Both the monovalent and bivalent vaccines were generally well tolerated. Safety data have been reviewed throughout the trial by an independent safety monitoring board, and no grade 4 adverse events or serious adverse events related to vaccination have been observed.
"We just received the top-line study data and we are disappointed that the vaccines did not meet the primary endpoint," said Vijay Samant, President and Chief Executive Officer.
"The trial is ongoing and all patients are being followed for safety for 12 months and efficacy for 9 months after their final vaccine dose. During that 9-month period, we will collect additional clinical efficacy data including recurrence rate and lesion rate, which will enable us to determine the appropriate next steps for this program. We greatly appreciate the ongoing support of the patients and investigators who are taking part in this trial."
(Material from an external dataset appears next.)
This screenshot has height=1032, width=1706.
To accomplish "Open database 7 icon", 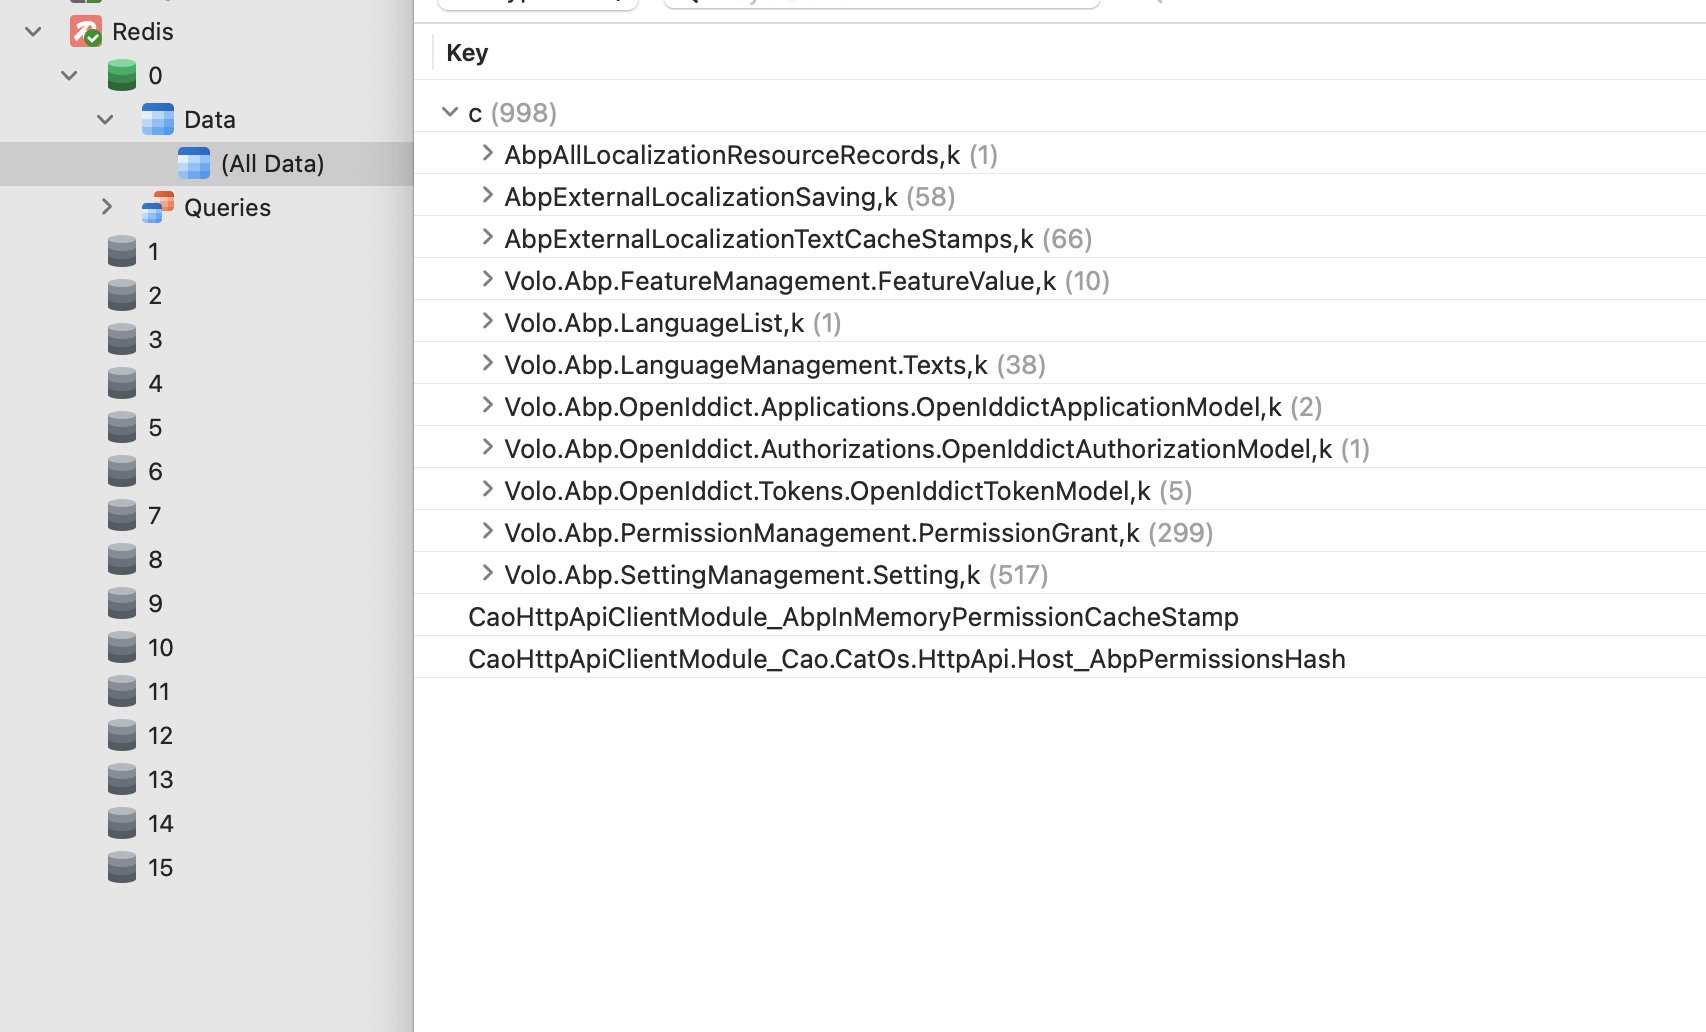I will (122, 515).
Mr. Samant continued, "In the meantime, we remain focused on advancing our CMV vaccine candidate partnered with Astellas. Enrollment is complete in the Phase 2 solid organ transplant trial, placing us on track for data during the second half of 2016, and the Phase 3 pivotal trial is underway in hematopoietic stem cell transplant recipients. We are also moving our in-licensed antifungal compound toward a Phase 1 trial initiation during the first half of 2016. Because Astellas funds the CMV program and given the other operational efficiencies we have put in place, we anticipate that our current cash position will fund us through these milestones and into 2017."
The Phase 1/2 trial is an ongoing randomized double-blind, placebo controlled study which enrolled 165 symptomatic HSV-2 patients at seven investigational sites in the U.S. The trial consists of an initial dose escalation cohort with 14 patients and then an efficacy cohort with 151 patients at full dose. 131 evaluable patients are included in the top-line per protocol efficacy analysis.
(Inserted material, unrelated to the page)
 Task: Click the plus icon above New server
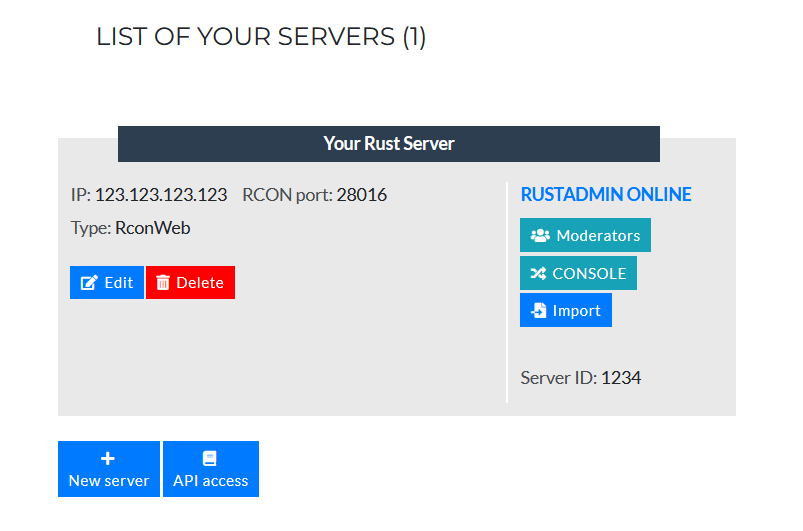tap(108, 458)
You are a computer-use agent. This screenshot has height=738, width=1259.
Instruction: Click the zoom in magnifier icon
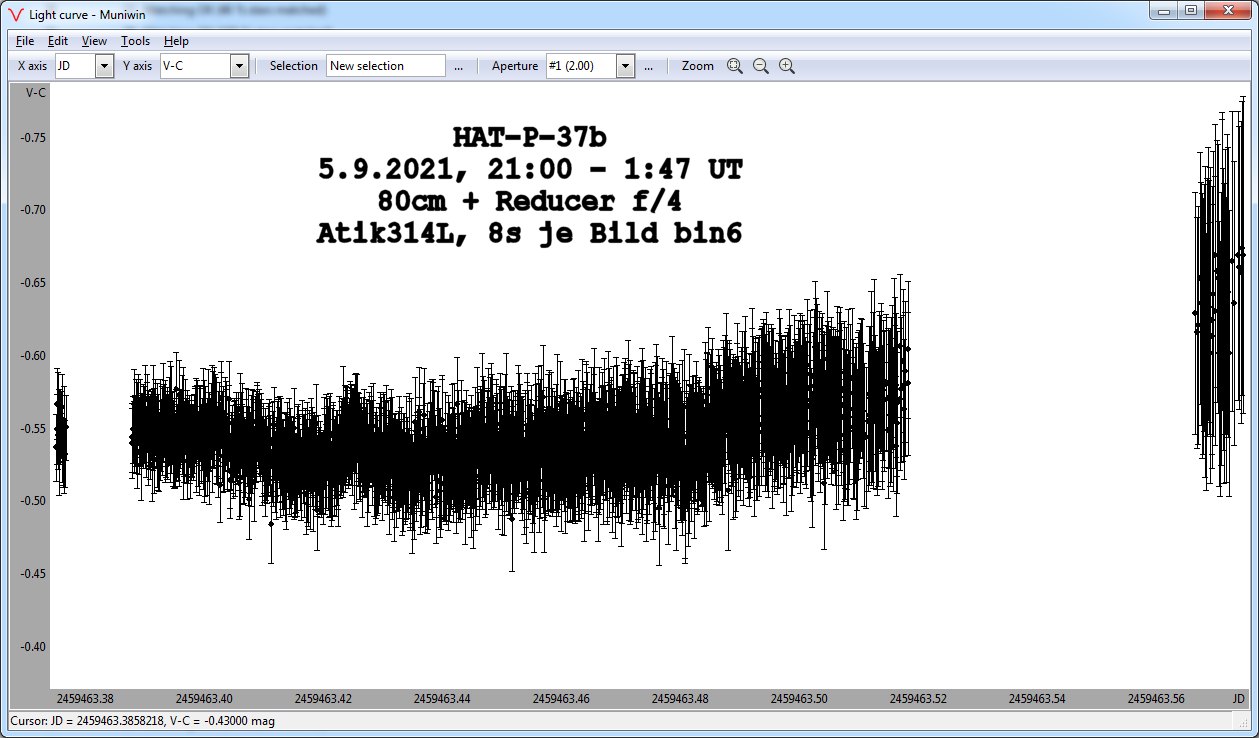tap(787, 66)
Enrolled patients are required to have a history of symptomatic genital herpes with 2 to 9 lesion recurrences per year. The dose escalation component of the trial assessed the safety of 1/4 dose, 1/2 dose, and a full dose of vaccines in a small number of patients prior to dosing additional patients at the full dose. Two vaccine constructs are being evaluated: monovalent (gD) and bivalent (gD + UL46), each formulated with Vical’s proprietary Vaxfectin(R) adjuvant.
Regardless of the vaccine construct and dose, all patients received a vaccine or a placebo on days 0, 28, and 56. The patients in the efficacy cohort who received the full dose of vaccine or placebo are assessed for vaccine effectiveness in reducing HSV-2 shedding from baseline as the primary endpoint, and for secondary endpoints including changes in lesion rate and viral load from baseline.
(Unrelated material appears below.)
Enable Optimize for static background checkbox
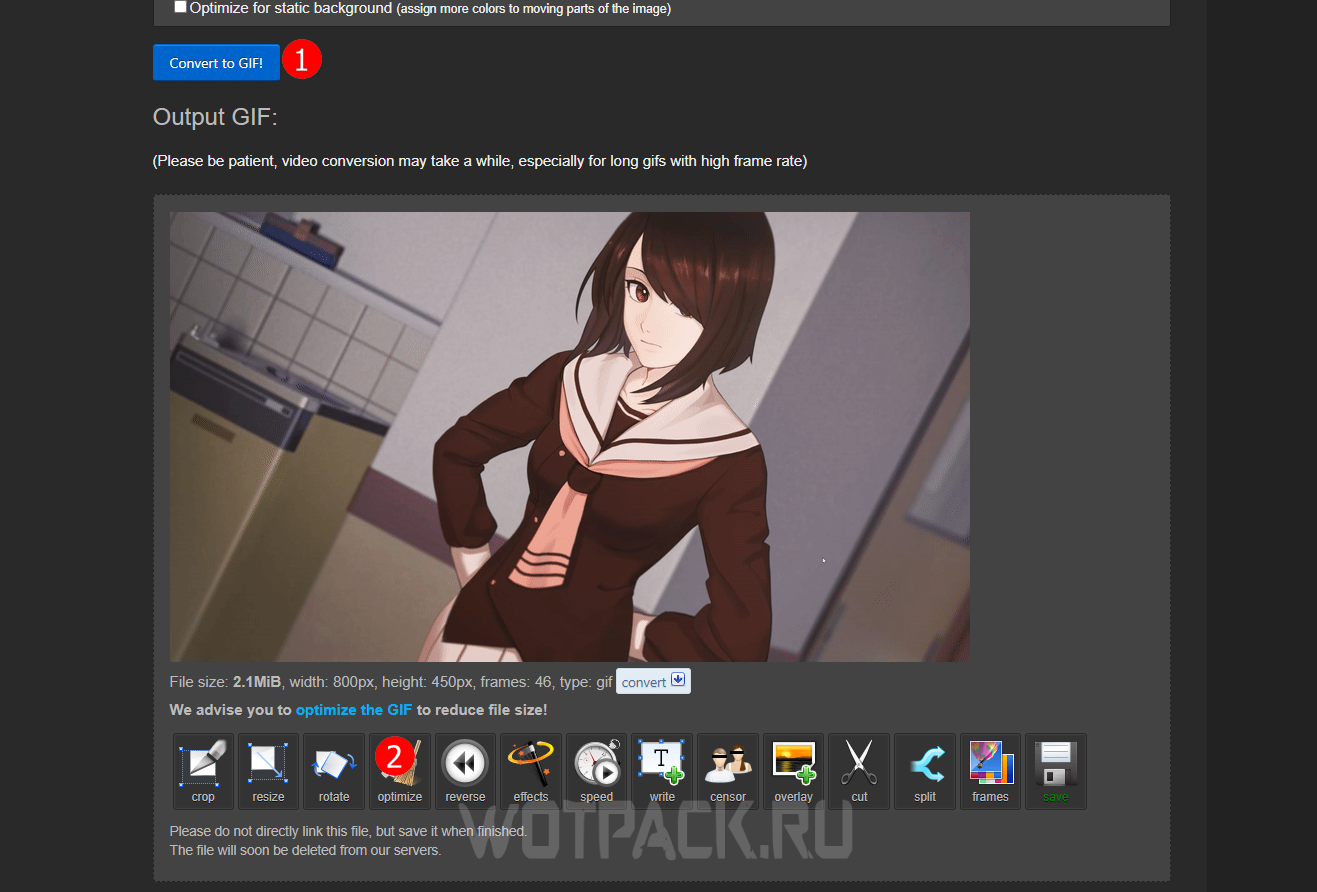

Each patient in the efficacy cohort performed once daily swabbing to measure HSV shedding before and after vaccination. Sampling periods of 60 days for daily swab collections and diaries were used to generate shedding and lesion data to compare the post-vaccination to the pre-vaccination periods.
In addition, the quantity of virus during each positive shedding day was compared for each patient pre- and post-vaccination. All patients in the trial continue to be followed for safety for 12 months and efficacy for 9 months after their final vaccine dose, and during that 9-month period, additional clinical efficacy data including recurrence rate and lesion rate will be evaluated.